## TASKS AND EXERCISES
(1) Answer these from the CO2 and temperature discussion:
(a) According to the text, does delta-CO2 correlate more strongly with temperature or with delta-T?
(b) Where do the CO2 data and the temperature data come from?
(c) What delays from temperature to CO2 are given for Barrow and for the South Pole?
(2) Resume the comment thread on CO2 and temperature, writing on from its final sentence.

## SELECTED PASSAGE
The emissions are only responsible for the difference between observed levels and the levels that would have been observed had there been no emissions. Therefore the emissions are not responsible for all the CO2 increase.
What we would like to discover is how much of the increase would have occurred anyway. And that is where the odd observations, like Roy Spencer’s, like Frank Lansner’s [*], like the 800-year delay, come in. Until we can explain them, we don’t really know how the system works.
If you want to argue that rising temperatures would not have caused CO2 to be released, then I think you have some explaining to do. But I will be happy to listen, because, as I said, the system is not understood properly and I am sure that something as yet unexplained is going on.
[*] – Frank Lansner has been mentioned a few times on WUWT. He alerted us to this unexpected data correlation:
http://members.westnet.com.au/jonas1/deltaco2vstemp.jpg
(I could probably find FL’s original version if reqd)
What is unexpected is that delta-CO2 correlates more strongly to temperature (T) – as shown – than it does to delta-T.
Note : CO2 has been shifted back 6 months to line up visually. The CO2 data is from Mauna Loa, the temperature from UAH. I have done the same comparison for Barrow (in the Arctic) and the South Pole, and the delays there from temperature to CO2 are 7 and 9 months resp. ie, CO2 follows temperature, not v-v.

D. Patterson
March 30, 2010 4:24 am

Phil. (14:23:05) :
D. Patterson (12:56:09) :
Climate and trace gases in the atomosphere pre-date the existence of humans, hence they are natural occurences by default until and unless an hypothesis can experimentally demonstrate humans have artificially altered the foregoing default natural occurence of climate and trace gases. Consequently, the prior existence of a natural occurence of climate and trace gases requires no hypothesis to be put forward by skeptical humans. It simply is what it already was until and unless demonstrated to be artificially altered by humans to be otherwise.

## DATASET CONTENT

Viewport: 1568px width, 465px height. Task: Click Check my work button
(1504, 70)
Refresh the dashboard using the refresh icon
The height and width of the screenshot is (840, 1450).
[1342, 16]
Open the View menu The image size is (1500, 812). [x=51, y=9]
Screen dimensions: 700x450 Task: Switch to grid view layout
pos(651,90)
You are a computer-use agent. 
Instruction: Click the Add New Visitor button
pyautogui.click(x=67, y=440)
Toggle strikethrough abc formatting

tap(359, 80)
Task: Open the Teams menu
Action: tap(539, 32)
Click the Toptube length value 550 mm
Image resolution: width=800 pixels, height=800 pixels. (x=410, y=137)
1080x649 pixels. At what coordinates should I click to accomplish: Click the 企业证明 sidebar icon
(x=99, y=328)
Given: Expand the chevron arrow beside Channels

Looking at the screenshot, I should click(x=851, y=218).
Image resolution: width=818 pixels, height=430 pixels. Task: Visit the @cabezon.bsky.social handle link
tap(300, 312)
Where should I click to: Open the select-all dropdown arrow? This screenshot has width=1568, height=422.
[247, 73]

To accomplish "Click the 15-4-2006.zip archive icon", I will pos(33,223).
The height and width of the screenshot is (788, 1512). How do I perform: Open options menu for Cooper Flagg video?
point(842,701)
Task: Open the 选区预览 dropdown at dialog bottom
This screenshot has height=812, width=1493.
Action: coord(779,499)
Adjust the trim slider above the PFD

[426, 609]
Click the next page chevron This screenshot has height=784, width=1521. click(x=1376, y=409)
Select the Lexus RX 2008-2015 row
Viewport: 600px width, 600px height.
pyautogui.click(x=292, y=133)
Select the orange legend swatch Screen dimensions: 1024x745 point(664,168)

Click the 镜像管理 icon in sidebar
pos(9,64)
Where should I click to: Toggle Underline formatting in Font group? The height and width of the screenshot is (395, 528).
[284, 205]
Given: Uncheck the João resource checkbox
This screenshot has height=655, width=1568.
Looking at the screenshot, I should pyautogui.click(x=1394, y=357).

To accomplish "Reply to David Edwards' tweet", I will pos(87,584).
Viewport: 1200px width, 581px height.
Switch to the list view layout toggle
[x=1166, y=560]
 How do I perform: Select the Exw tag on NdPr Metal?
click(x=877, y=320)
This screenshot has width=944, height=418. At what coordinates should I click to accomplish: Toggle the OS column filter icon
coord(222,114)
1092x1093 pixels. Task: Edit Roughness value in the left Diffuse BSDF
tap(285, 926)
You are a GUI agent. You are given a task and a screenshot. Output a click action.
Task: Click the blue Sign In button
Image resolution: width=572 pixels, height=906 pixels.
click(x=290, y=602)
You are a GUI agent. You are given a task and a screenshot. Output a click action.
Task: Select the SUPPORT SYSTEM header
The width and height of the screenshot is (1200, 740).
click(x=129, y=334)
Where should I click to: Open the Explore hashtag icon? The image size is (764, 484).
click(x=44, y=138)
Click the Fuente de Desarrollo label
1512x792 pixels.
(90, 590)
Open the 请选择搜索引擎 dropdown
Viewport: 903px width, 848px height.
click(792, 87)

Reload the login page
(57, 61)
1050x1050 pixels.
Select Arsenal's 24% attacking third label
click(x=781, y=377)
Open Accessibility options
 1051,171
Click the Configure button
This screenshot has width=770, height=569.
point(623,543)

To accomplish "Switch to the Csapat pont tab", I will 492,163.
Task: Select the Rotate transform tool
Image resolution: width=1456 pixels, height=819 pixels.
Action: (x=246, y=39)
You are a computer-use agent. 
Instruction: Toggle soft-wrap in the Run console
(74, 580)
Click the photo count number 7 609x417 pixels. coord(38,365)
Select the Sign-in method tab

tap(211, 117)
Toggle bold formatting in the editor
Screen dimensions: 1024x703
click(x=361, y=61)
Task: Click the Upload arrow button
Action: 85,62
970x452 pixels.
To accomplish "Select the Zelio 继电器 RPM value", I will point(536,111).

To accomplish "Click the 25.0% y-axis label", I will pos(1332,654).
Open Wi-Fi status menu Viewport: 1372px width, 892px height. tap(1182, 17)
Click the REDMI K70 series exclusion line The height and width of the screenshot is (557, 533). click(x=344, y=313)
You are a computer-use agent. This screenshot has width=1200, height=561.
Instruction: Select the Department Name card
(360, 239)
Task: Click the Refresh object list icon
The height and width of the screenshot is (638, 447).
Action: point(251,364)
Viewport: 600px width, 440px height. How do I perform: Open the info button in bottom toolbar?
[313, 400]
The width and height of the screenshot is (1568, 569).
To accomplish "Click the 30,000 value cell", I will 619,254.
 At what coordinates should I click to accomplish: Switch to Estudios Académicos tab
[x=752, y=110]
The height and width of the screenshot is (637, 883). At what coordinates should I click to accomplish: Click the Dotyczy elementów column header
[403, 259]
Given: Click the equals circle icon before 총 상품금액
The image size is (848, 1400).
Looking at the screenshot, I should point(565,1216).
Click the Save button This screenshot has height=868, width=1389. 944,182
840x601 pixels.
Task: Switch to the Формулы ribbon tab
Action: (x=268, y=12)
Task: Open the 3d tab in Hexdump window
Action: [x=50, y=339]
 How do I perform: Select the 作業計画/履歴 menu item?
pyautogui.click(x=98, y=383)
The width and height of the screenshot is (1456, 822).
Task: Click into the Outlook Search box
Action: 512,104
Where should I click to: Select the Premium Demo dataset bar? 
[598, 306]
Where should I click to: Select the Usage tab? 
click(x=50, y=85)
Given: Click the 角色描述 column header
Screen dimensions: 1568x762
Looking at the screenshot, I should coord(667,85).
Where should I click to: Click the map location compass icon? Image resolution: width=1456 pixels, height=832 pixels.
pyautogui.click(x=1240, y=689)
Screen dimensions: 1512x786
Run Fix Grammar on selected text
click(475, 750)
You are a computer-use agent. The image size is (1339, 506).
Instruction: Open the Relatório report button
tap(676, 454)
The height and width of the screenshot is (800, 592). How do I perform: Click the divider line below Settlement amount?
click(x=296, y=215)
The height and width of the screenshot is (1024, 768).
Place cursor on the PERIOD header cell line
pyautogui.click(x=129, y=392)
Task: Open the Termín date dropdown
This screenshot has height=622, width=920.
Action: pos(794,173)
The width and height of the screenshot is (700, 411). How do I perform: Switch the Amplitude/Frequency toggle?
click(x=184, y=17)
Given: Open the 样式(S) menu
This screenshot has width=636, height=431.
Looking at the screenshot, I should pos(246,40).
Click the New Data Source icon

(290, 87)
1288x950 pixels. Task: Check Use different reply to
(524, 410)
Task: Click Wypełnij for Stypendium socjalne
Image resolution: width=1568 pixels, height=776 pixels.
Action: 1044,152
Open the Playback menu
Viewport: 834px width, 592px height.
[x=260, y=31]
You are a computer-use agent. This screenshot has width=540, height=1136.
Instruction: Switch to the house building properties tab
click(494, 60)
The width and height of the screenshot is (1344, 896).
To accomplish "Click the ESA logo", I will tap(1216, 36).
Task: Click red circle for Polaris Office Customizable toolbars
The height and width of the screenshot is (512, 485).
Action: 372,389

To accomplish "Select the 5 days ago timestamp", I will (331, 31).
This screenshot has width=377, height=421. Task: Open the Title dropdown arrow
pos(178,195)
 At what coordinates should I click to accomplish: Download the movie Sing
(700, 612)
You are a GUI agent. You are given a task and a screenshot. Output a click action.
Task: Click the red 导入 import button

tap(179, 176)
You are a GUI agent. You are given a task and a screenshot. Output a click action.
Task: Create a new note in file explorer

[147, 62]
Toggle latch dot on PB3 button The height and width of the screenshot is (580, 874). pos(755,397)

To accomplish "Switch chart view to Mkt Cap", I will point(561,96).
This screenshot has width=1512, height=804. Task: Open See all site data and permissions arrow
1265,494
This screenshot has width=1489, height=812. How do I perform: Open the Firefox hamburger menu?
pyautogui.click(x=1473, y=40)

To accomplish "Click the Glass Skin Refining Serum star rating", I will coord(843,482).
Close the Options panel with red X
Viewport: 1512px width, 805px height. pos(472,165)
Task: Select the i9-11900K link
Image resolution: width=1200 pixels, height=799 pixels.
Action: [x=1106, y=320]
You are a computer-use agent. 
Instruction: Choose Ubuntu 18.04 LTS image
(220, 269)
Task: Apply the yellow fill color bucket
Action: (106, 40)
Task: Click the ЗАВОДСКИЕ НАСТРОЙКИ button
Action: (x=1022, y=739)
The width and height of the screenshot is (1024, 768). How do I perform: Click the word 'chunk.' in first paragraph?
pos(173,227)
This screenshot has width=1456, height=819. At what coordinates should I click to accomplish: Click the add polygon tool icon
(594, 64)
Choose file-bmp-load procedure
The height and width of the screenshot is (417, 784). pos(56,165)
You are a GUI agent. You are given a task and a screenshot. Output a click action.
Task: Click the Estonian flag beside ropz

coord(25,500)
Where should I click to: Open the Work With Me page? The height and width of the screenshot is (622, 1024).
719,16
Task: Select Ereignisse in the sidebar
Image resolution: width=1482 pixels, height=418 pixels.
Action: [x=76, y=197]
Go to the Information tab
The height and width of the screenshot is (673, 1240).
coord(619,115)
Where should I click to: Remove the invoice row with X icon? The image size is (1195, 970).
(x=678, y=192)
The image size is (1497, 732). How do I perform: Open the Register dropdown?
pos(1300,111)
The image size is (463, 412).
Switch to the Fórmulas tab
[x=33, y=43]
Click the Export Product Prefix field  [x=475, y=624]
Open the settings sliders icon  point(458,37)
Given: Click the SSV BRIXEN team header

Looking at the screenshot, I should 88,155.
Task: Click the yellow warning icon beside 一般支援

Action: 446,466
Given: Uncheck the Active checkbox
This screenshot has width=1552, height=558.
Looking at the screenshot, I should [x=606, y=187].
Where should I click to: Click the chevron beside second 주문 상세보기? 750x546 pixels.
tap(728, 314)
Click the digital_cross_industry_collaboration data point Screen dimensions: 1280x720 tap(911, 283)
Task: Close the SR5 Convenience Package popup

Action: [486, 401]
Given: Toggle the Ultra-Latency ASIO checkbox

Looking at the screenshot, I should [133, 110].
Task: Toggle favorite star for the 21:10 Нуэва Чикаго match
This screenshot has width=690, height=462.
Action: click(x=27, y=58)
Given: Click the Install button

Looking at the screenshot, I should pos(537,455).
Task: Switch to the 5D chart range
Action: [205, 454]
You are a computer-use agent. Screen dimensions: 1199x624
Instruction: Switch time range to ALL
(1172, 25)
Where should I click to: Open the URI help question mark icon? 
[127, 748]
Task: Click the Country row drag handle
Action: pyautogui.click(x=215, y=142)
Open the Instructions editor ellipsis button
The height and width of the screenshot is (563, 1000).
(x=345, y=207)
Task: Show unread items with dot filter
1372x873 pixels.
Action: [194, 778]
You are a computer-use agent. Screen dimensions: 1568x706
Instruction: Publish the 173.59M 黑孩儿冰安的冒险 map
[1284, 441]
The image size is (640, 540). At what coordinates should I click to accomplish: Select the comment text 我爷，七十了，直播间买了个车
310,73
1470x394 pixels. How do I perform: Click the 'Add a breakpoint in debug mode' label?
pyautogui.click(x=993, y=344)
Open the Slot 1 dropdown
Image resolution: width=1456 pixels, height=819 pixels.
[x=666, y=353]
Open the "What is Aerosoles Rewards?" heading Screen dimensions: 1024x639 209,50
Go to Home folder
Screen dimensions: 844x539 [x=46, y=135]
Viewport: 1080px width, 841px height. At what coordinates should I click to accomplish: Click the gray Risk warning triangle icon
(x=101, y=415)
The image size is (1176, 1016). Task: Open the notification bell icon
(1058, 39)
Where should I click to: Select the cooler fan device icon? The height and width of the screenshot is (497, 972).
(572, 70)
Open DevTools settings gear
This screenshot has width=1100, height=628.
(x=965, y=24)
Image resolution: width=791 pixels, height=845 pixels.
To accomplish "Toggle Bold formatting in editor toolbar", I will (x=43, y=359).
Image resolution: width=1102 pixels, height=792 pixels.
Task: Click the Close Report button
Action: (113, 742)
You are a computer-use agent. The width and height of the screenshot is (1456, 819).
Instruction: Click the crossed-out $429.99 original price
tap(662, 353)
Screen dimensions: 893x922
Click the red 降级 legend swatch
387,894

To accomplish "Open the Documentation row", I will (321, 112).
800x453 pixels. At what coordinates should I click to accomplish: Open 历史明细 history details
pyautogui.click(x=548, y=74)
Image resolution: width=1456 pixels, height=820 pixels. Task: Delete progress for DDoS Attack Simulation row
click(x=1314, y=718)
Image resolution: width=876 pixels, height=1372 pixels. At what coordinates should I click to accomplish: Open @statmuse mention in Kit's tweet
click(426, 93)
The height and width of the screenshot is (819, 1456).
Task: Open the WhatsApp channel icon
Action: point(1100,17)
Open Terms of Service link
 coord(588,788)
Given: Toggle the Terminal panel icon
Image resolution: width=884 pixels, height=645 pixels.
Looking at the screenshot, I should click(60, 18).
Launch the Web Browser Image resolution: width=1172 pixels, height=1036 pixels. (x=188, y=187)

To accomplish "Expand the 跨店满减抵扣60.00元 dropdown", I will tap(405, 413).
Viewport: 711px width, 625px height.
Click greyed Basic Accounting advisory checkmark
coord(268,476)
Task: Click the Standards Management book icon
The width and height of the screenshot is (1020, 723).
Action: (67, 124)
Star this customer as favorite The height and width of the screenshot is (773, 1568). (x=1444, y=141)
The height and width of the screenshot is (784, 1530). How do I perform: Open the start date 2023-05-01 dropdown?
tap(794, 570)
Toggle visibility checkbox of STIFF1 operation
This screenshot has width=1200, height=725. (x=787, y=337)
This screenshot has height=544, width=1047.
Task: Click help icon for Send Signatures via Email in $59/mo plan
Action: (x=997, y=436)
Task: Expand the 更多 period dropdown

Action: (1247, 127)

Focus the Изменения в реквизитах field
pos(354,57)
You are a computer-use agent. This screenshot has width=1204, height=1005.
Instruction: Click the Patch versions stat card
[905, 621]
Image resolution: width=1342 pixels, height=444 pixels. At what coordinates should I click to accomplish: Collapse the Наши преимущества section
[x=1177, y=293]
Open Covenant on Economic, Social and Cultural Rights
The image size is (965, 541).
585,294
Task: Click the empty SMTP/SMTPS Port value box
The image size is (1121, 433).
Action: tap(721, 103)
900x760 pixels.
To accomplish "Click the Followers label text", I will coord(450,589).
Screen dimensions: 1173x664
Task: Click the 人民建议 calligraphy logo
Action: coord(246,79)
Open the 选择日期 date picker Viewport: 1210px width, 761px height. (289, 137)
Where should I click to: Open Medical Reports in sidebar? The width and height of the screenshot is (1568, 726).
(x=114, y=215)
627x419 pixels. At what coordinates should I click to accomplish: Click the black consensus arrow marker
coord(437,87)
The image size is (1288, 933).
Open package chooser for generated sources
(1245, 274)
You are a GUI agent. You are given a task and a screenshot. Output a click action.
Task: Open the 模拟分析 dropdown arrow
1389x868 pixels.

## PER-TASK ANSWERS
(1)
(a) Temperature (T).
(b) The CO2 data come from Mauna Loa and the temperature data from UAH.
(c) 7 months for Barrow and 9 months for the South Pole.

(2)
And since the trace gases have been demonstrated to be artificially altered by humans then the onus is upon you.

The trace gases pre-dating human existence were not “artificially altered by humans to be otherwise.” No credible evidence has been published to demonstrate the carbon dioxide emissions of human civilization, trivial or substantial, have any greater or even substantial influence upon the global climate than any of the concentrations of such gases had before the existence of humans on the planet. Consequently, an AGW alarmist is obligated to demonstrate by repeatable experiment that any human emissions of carbon dioxide have a greater influence towards making the Earth warmer than occurred without any human contributions to the natural levels of carbon dioxide in the Earth’s past.

D. Patterson
March 30, 2010 6:22 am

Brendan H (13:59:26) :
D. Patterson: “Consequently, the prior existence of a natural occurence of climate and trace gases requires no hypothesis to be put forward by skeptical humans.”
We’re talking about now, not then. There is a theory on the table: AGW. The assertion that natural cycles explain the climate is a counter-claim to AGW. The burden of proof is on the claimant.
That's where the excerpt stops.